Gadson v. State, 815 S.E.2d 828 (2018)

June 18, 2018 · Supreme Court of Georgia · S18A0123
815 S.E.2d 828

GADSON
v.
The STATE.

S18A0123

Supreme Court of Georgia.

Decided: June 18, 2018

Tyler R. Conklin, GEORGIA PUBLIC DEFENDER COUNCIL, 104 Marietta Street, Suite 600, Atlanta, Georgia 30303, for Appellant.

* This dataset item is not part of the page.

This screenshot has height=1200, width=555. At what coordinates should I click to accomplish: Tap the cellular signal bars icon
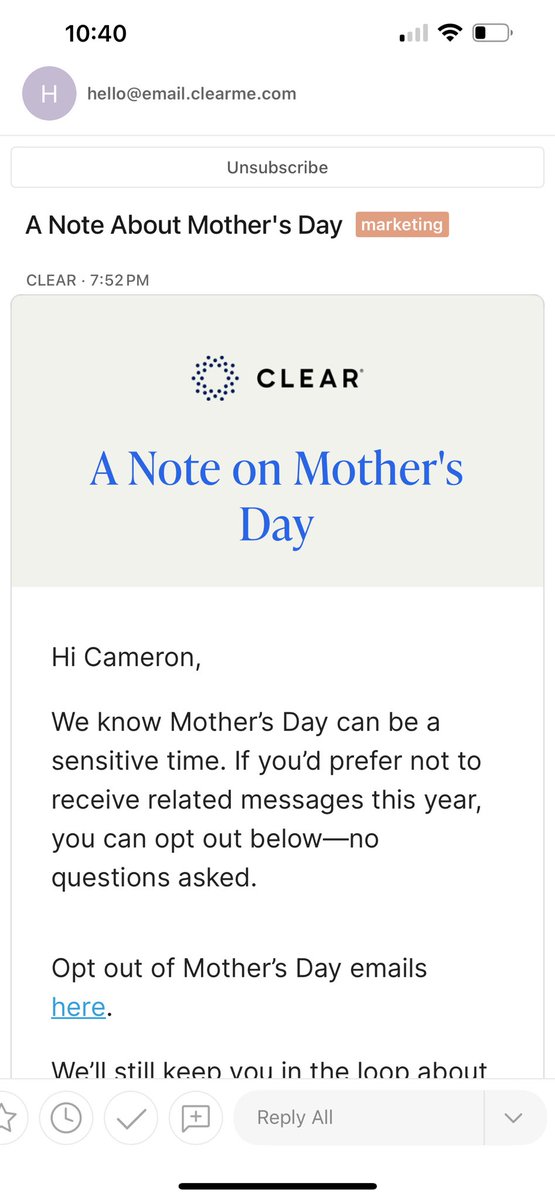[x=413, y=34]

Patricia B. Attaway Burton, Deputy Attorney General, Paula Khristian Smith, Senior Assistant Attorney General, Christopher M. Carr, Attorney General, Meghan Hobbs Hill, Assistant Attorney General, DEPARTMENT OF LAW, 40 Capitol Square, S.W., Atlanta, Georgia 30334, Paul L. Howard, Jr., District Attorney, Lyndsey Hurst Rudder, Deputy D.A., FULTON COUNTY DISTRICT ATTORNEY'S OFFICE, Arthur C. Walton, A.D.A., FULTON COUNTY COURTHOUSE, 136 Pryor Street, S.W., 4th Floor, Atlanta, Georgia 30303, for Appellee.

NAHMIAS, Justice.

Appellant Joseph Gadson and his brother Nkosi Gadson were tried together and found guilty of the murder of Amady Seydi and other crimes committed against Seydi and his girlfriend Tarah Medsker over the span of three weeks in the fall of 2005. Appellant contends that the trial court committed plain error with regard to one burglary charge by failing to instruct the jury on the State's burden of proof when the evidence of a crime is wholly circumstantial. He also contends that he cannot obtain full and fair appellate review of his convictions because five documents are missing from the record of the trial. As explained below, Appellant has not established plain error in the omission of the proof-by-circumstantial-evidence instruction, nor has he shown that he has been harmed by the incomplete record. We therefore affirm his convictions.1

*8311. Viewed in the light most favorable to the verdicts, the evidence presented at trial showed the following. According to Medsker, in 2005 she lived with Seydi in the same apartment complex as Appellant and his brother Nkosi. Seydi sold small amounts of marijuana out of his apartment, and Medsker knew Nkosi because he often purchased marijuana from Seydi. In late September, a few weeks before the murder, Seydi and Nkosi got into a heated dispute over a marijuana deal, and Seydi told Nkosi not to come back to his apartment again. Two days later, Seydi and Medsker's apartment was burglarized, and several cameras, some marijuana, and other items were stolen. That night, Appellant came to the apartment, and he appeared "a little nervous" when he and Seydi discussed the burglary.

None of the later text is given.